RECORD EXTRACTS –
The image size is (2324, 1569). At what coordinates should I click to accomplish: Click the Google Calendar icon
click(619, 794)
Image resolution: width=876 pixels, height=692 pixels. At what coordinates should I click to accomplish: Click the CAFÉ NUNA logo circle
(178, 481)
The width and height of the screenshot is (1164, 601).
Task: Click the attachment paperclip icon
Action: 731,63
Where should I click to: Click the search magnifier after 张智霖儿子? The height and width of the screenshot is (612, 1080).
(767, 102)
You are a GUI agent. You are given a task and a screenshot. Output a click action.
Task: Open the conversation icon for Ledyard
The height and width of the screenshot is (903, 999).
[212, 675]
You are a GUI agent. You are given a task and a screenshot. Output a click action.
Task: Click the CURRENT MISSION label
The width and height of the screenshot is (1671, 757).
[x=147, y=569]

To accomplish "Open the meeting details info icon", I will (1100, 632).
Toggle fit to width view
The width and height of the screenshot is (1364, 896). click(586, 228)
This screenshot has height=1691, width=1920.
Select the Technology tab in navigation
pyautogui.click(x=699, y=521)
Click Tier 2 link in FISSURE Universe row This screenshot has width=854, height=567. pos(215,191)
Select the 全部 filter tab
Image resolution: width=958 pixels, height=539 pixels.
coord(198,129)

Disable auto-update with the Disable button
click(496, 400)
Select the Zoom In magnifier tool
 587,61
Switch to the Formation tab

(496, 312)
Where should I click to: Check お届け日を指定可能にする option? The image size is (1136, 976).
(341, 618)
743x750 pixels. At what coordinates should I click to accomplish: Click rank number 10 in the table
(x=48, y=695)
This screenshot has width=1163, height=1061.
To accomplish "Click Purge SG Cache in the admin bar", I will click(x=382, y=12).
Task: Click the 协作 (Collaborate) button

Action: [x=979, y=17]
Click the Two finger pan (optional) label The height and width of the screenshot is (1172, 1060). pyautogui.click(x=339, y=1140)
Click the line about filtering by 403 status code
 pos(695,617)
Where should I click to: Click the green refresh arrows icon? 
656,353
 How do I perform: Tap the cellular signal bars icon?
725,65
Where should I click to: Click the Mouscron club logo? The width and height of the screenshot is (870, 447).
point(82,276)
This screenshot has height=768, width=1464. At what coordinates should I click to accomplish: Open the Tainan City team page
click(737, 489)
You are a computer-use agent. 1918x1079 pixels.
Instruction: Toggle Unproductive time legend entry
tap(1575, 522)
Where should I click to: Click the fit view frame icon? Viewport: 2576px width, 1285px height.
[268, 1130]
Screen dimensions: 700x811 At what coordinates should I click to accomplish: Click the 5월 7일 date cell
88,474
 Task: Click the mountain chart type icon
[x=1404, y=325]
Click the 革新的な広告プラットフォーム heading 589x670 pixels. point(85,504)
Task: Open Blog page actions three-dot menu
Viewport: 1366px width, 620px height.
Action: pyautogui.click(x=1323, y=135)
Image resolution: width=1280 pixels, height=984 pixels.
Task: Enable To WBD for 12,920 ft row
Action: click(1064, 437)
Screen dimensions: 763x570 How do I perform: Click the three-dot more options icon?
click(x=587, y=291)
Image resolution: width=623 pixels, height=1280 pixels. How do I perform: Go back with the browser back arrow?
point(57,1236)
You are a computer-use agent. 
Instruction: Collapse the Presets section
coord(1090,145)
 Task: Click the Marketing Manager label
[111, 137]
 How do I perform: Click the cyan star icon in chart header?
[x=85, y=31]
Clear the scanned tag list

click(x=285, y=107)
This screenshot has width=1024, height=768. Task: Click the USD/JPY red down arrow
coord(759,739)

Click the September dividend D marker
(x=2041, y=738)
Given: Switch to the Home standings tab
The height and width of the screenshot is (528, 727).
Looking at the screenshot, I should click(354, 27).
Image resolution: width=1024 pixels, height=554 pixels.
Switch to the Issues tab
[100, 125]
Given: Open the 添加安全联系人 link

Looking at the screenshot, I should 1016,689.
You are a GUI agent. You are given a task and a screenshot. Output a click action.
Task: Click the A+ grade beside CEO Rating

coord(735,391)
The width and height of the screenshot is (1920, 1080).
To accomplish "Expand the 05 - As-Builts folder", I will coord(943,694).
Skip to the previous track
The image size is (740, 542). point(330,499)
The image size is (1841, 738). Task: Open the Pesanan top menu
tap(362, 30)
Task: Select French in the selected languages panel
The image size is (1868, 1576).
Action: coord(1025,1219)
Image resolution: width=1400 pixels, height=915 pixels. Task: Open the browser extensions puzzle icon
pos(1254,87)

WHAT THE TASK REQUIRES – Reproduce the stretch from the line containing "Given: Open the 添加安全联系人 link" through the end of the material, both ends included.

SOLVED EXERCISE –
Given: Open the 添加安全联系人 link

Looking at the screenshot, I should 1016,689.
You are a GUI agent. You are given a task and a screenshot. Output a click action.
Task: Click the A+ grade beside CEO Rating

coord(735,391)
The width and height of the screenshot is (1920, 1080).
To accomplish "Expand the 05 - As-Builts folder", I will coord(943,694).
Skip to the previous track
The image size is (740, 542). point(330,499)
The image size is (1841, 738). Task: Open the Pesanan top menu
tap(362, 30)
Task: Select French in the selected languages panel
The image size is (1868, 1576).
Action: coord(1025,1219)
Image resolution: width=1400 pixels, height=915 pixels. Task: Open the browser extensions puzzle icon
pos(1254,87)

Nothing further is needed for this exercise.